Start of PAGE EXCERPT

Python JayDeBeApi

MapD Core supports Python using JayDeBeApi.

The $MAPD_PATH/SampleCode/mapd_jdbc.py script wraps jaydebeapi and returns a standard Python Connection object. The mapd_jdbc.py script depends on the MapD JDBC driver, mapdjdbc-1.0-SNAPSHOT-jar-with-dependencies.jar, residing in the same directory. You can create a cursor object using the returned connection object. Make sure you close the connection at the end of your script.

Installation

Ensure that jaydebeapi and dependencies are installed by running:

pip install jaydebeapi
pip install pandas
pip install matplotlib

The jar file is $MAPD_PATH/bin/mapdjdbc-1.0-SNAPSHOT-jar-with-dependencies.jar.

The host is <machine>:<port>, using standard port 9091.

Example

The example code can be found in the $MAPD_PATH/SampleCode/mapd_jdbc_example.py file.

This example uses the mapd_jdbc wrapper to query MapD Core and plot the results using pyplot:

Sequence

Key steps are:

  1. Connect to the database:
mapd_con = mapd_jdbc.connect(dbname=dbname, user=user, host=host, password=password)
  1. Get a database cursor:
mapd_cursor = mapd_con.cursor()
  1. Query the database:
query = "select carrier_name, avg(depdelay) as x, avg(arrdelay) as y from flights_2008 group by carrier_name"

mapd_cursor.execute(query)
  1. Get the result set:
results = mapd_cursor.fetchall()
  1. Make the results a pandas DataFrame:
df = pandas.DataFrame(results)
  1. Generate a scatterplot from the results:
plt.scatter(df[1],df[2])

plt.show()

Source Code

# !/usr/bin/env python
# Note: The following example should be run in the same directory as map_jdbc.py
# and mapdjdbc-1.0-SNAPSHOT-jar-with-dependencies.jar

import mapd_jdbc
import pandas
import matplotlib.pyplot as plt

dbname = 'mapd'
user = 'mapd'
host = 'localhost:9091'
password = 'HyperInteractive'

mapd_con = mapd_jdbc.connect(dbname=dbname, user=user, host=host, password=password)

mapd_cursor = mapd_con.cursor()

query = "select carrier_name, avg(depdelay) as x, avg(arrdelay) as y from flights_2008 group by carrier_name"

mapd_cursor.execute(query)

results = mapd_cursor.fetchall()

df = pandas.DataFrame(results)

plt.scatter(df[1],df[2])

plt.show()

End of PAGE EXCERPT
Start of SUPPLIED MATERIAL

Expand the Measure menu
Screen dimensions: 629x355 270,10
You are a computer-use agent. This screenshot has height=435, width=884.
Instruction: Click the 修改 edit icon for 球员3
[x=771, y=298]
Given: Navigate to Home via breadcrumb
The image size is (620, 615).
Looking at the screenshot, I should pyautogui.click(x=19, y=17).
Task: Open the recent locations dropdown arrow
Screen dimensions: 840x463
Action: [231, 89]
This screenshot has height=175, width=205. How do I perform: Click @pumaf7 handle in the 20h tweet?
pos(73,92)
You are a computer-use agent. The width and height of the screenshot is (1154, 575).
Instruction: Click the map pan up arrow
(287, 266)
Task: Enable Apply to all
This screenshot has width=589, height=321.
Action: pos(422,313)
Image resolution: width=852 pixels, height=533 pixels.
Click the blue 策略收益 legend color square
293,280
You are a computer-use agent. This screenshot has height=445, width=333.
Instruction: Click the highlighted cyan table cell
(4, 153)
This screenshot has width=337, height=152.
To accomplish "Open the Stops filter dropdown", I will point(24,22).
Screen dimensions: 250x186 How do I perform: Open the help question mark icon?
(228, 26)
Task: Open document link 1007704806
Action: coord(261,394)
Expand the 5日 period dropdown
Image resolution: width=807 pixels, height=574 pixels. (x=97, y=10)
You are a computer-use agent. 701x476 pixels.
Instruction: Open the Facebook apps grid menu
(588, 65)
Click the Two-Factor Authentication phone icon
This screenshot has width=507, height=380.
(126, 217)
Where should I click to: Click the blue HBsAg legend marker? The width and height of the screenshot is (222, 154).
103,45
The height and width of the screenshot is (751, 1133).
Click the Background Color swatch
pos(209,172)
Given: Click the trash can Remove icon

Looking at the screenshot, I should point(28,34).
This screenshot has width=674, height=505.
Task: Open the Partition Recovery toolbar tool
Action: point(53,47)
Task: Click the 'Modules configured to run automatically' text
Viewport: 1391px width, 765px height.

End of SUPPLIED MATERIAL

● **JOBS**:
a) Name every key step that the Sequence section of the JayDeBeApi page lists, in order.
b) Reproduce the stretch of the JayDeBeApi page from "pip install jaydebeapi" through "the $MAPD_PATH/SampleCode/mapd_jdbc_example.py file.".

● **ANSWERS TO THE EXERCISE**:
a)
1. Connect to the database
2. Get a database cursor
3. Query the database
4. Get the result set
5. Make the results a pandas DataFrame
6. Generate a scatterplot from the results

b)
pip install jaydebeapi
pip install pandas
pip install matplotlib

The jar file is $MAPD_PATH/bin/mapdjdbc-1.0-SNAPSHOT-jar-with-dependencies.jar.

The host is <machine>:<port>, using standard port 9091.

Example

The example code can be found in the $MAPD_PATH/SampleCode/mapd_jdbc_example.py file.